With every passing day almost, the next-generation ARM Cortex A72 processor core continues to surprise with its robust performance in benchmarking charts.
The ARM Cortex A72 is the new heavy-hitter processor technology from UK’s ARM Holdings that will feature in nearly all high-end, and some mid-range, processors that are going to be launched starting from June. It will replace the current Cortex A57.
As the name indicates, the A72 is turning out to be an absolute beast according to the benchmarking numbers.
As of now, only one chip with A72 cores, the MediaTek MT8173, has been released into the wild. Snapdragon 618 and 620, which will be found inside phones released over the next 2 months, will also come with Cortex A72 cores. Also built on a 28 nm process, the Snapdragon 620 will combine four Cortex A72 cores with four Cortex A53, while the Snapdragon 618 will come with two Cortex A72 cores.
While early results of the Mediatek chip on Geekbench had thrown up numbers of around 1400 points (which in itself was a record for mobile and tablet processors), recent tests have raised that number to 1700. The Cortex A57 can only score around 1,250.
At 1700 points using a single core, the chip is about 70% more powerful than Intel’s most powerful offering in tablet or mobile space in the latest generation — the Airmont core inside the Atom Z8700 2.4 GHz. The Atom scores around 1,020 points.

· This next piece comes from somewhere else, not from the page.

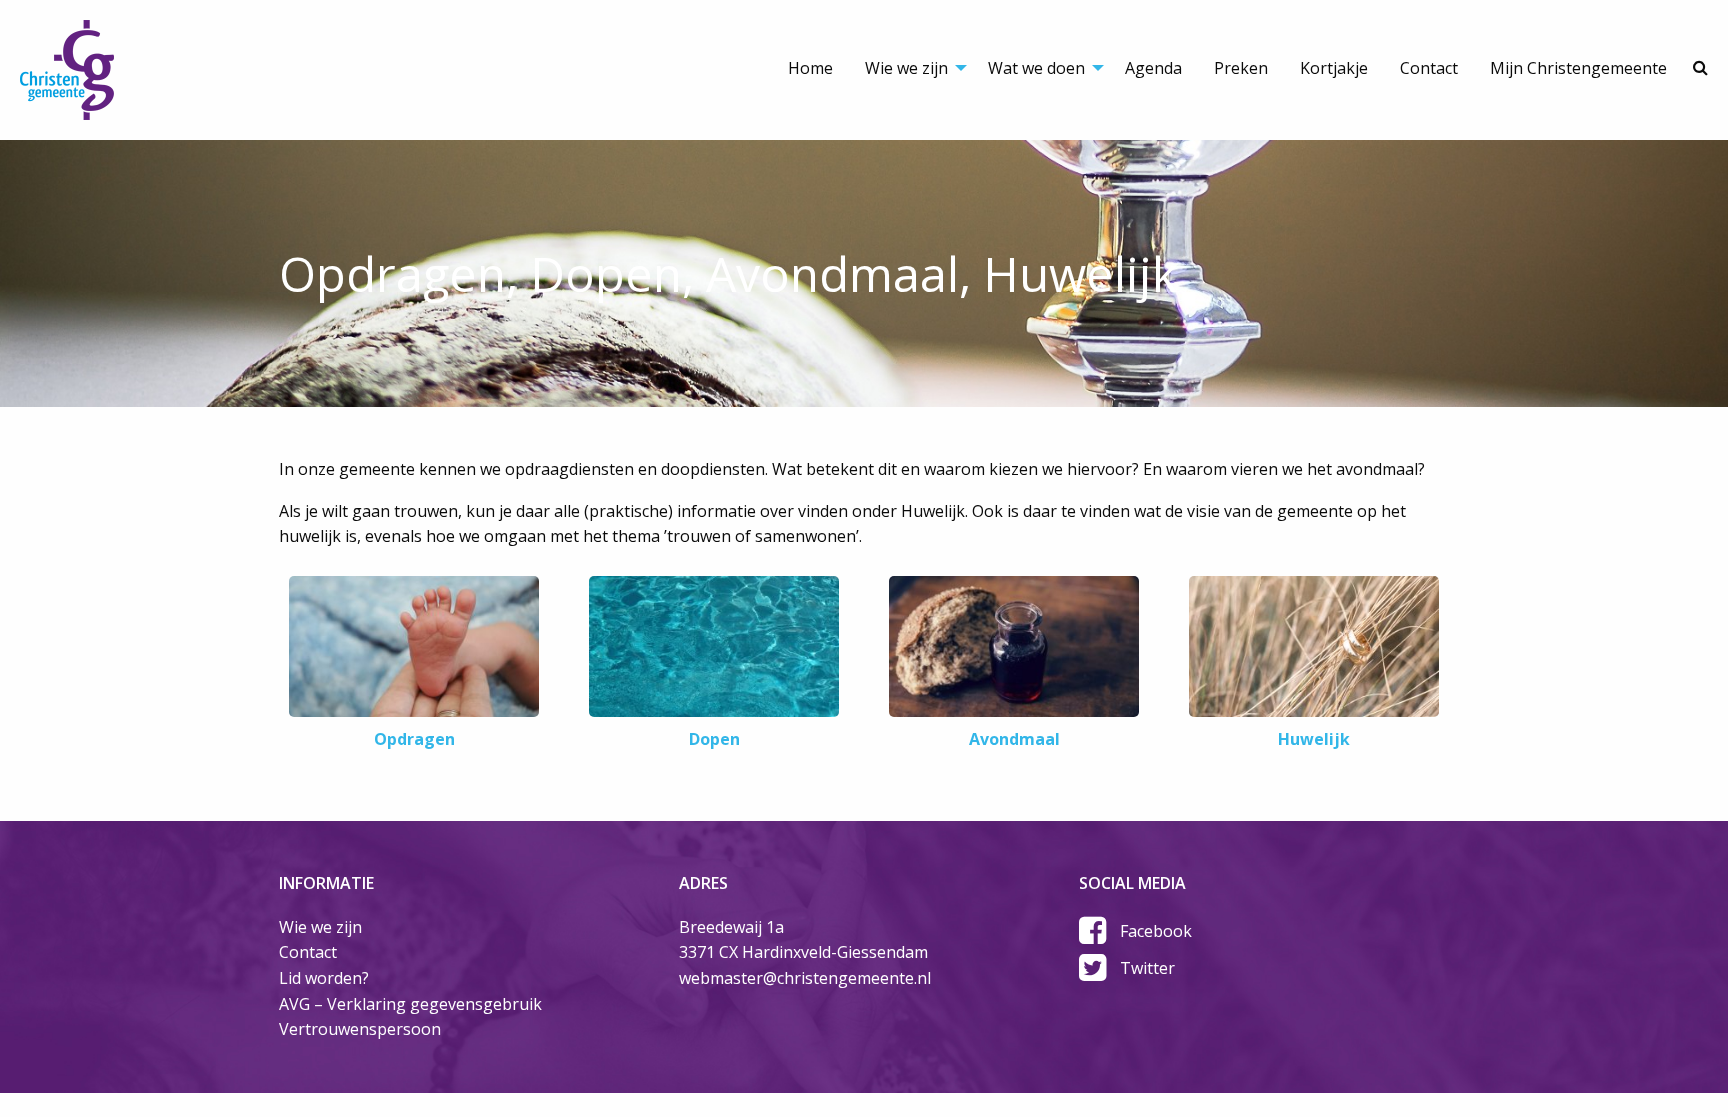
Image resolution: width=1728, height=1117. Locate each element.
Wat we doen (1036, 68)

Another factor to keep in mind is that the Atom Z8700 is built on 14 nm process, while the MT8173 is built on the 28 nm processor. When Cortex A72 starts getting slapped on to 14/16 nm chips by the middle of this year, the difference in performance will be 2 times compared to the Airmont cores.
This level of performance difference is extremely high to be covered in a single generation. Intel’s next core update – the Goldmont – was originally promised for mid-2015. If Broxton (the chip with Goldmont inside) was indeed to debut over the next couple of months, and came with a 70% or so performance boost over Airmont, Intel would have put up a decent fight with ARM’s Cortex A72-based processors.

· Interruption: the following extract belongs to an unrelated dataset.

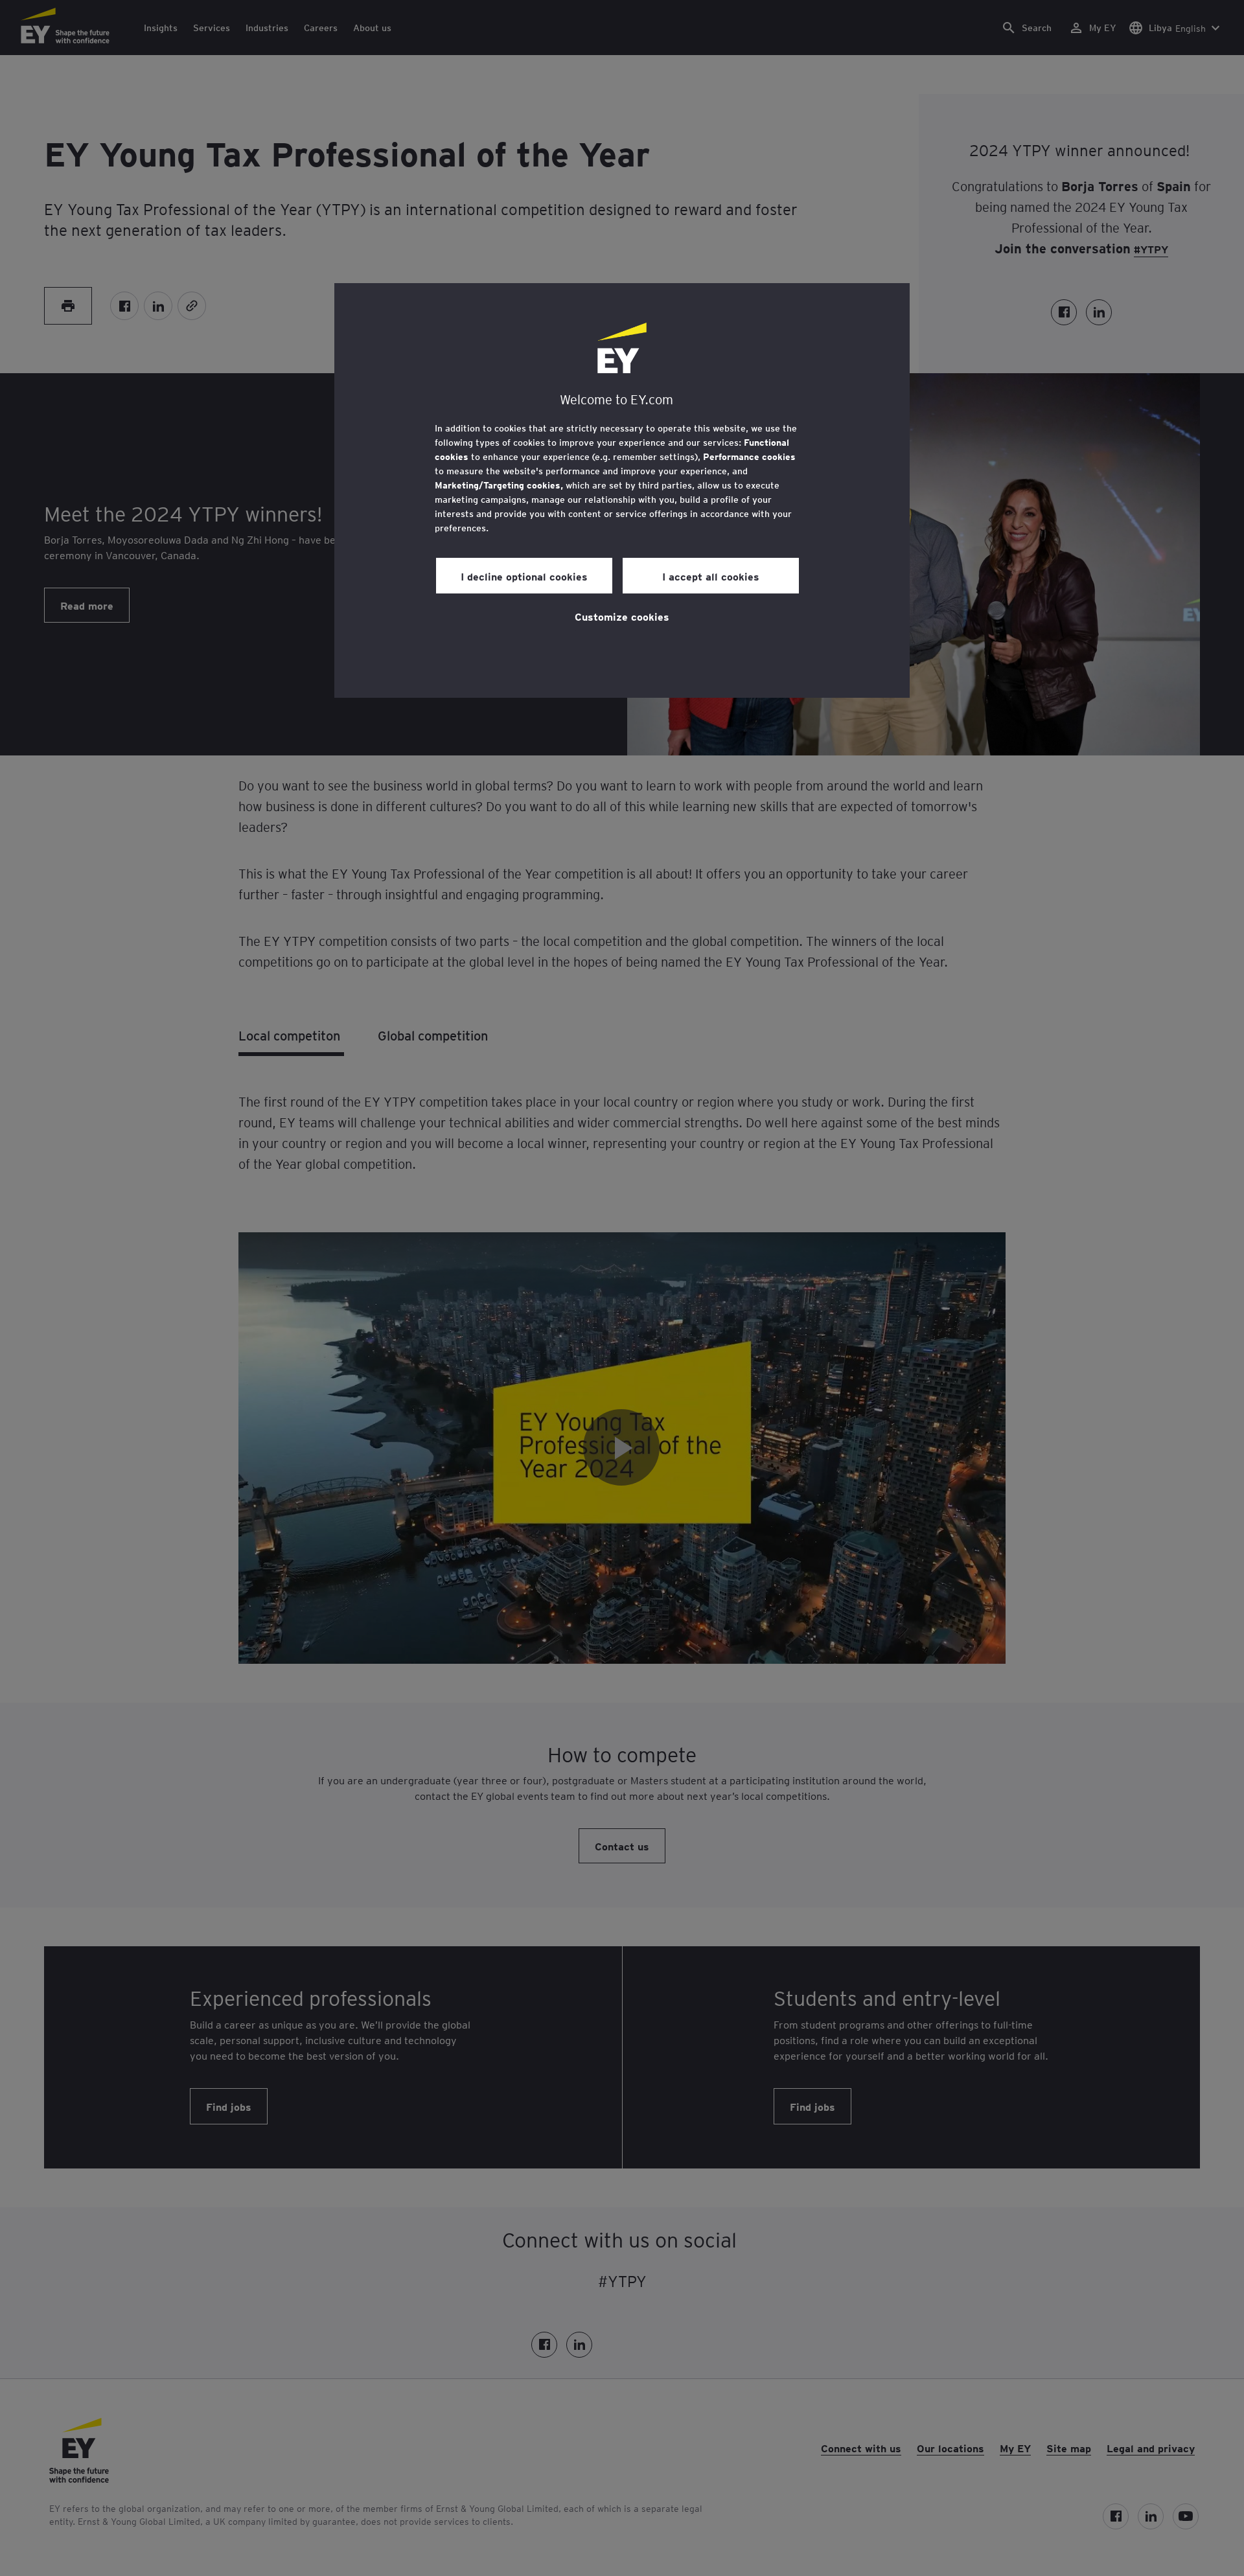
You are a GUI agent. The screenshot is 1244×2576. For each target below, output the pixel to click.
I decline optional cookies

However, the Goldmont/Broxton project has been hit by delays and is now expected to yield results only by the second half of next year — more than a year after phones and tablets with A72 cores hit the market.
By then, ARM would have cleaned out the market, and Intel would be largely in the same condition as it is now — of throwing dollars to get OEMs to build phones and tablets around its chips.